Spiritual trust

88e3365e1ddb381ab2aecbecdd007d36I was praying the rosary one day and our Lord gave me an interior vision that seemed to last a long time, but actually lasted seconds. I was a two or three year old child. I had on a pretty dress and black shiny shoes with frilly white socks. Jesus was standing at the end of a walkway or pier. He knelt down on one knee and held out his arms and beckoned me to come to him. I was hesitant, but ran to him and he scooped me up and hugged me tight. I remember his smell. I remember feeling safe. I remember laying my head on his chest. I remember trusting him and I didn’t want to let go.

He stood me up and asked me , “What do you have?” I stated that I had new shiny shoes.
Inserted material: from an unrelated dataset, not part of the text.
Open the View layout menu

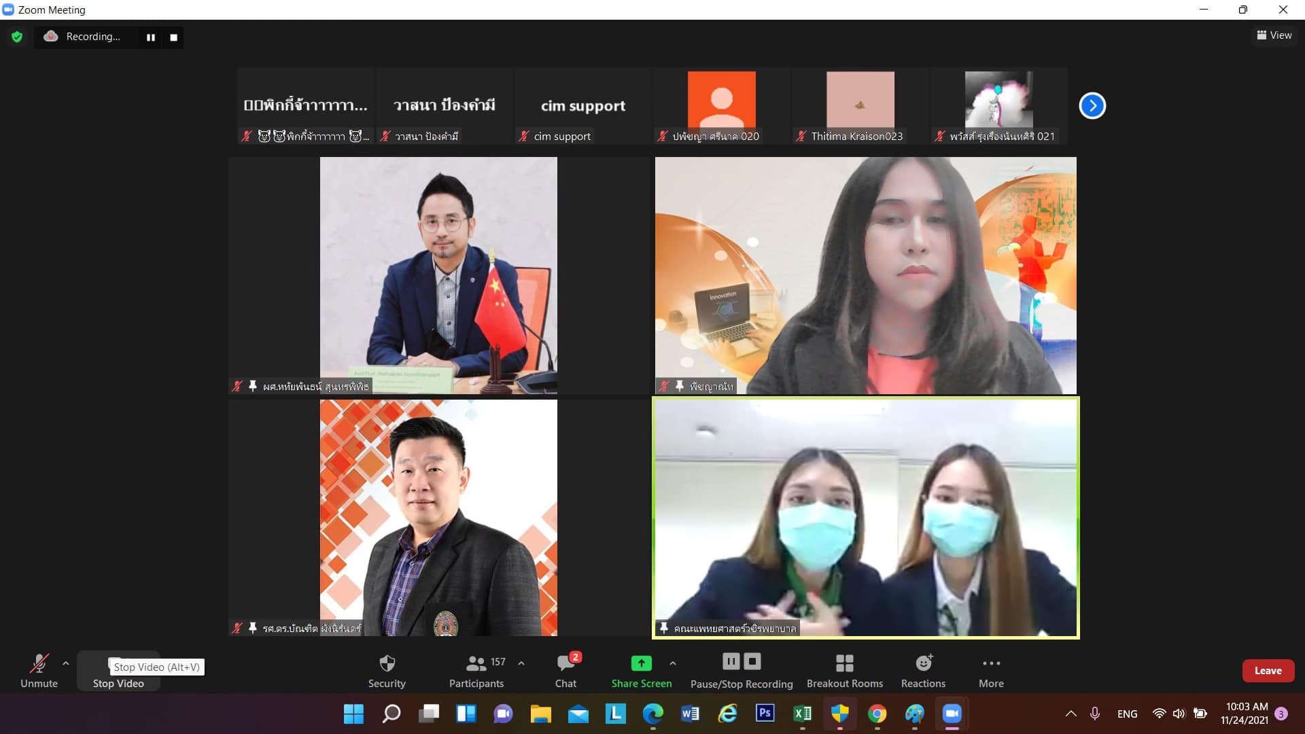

I turned in my pretty dress showing off my new shoes. He exclaimed, “They are beautiful shoes! You are beautiful in them!” I felt so happy that he was happy for me. In that moment I felt beautiful, accepted and loved. He smiled and I smiled so big that I laughed out loud.

Its such a simple vision. I’ve even seen my own children do the same things. Twirl in their dress, or show off their new shoes. Its this simplicity, this act of love that acknowledges someone when they are vulnerable that is important.

Even now, when I pray, I become that little girl. I run to Jesus’ arms. I KNOW he loves me for me. I NEED that love and that comfort when the world is cruel and hateful and I am feeling like I am an odd duck. Thank you Jesus for giving me this vision. Thank you for your spiritual hugs and your love.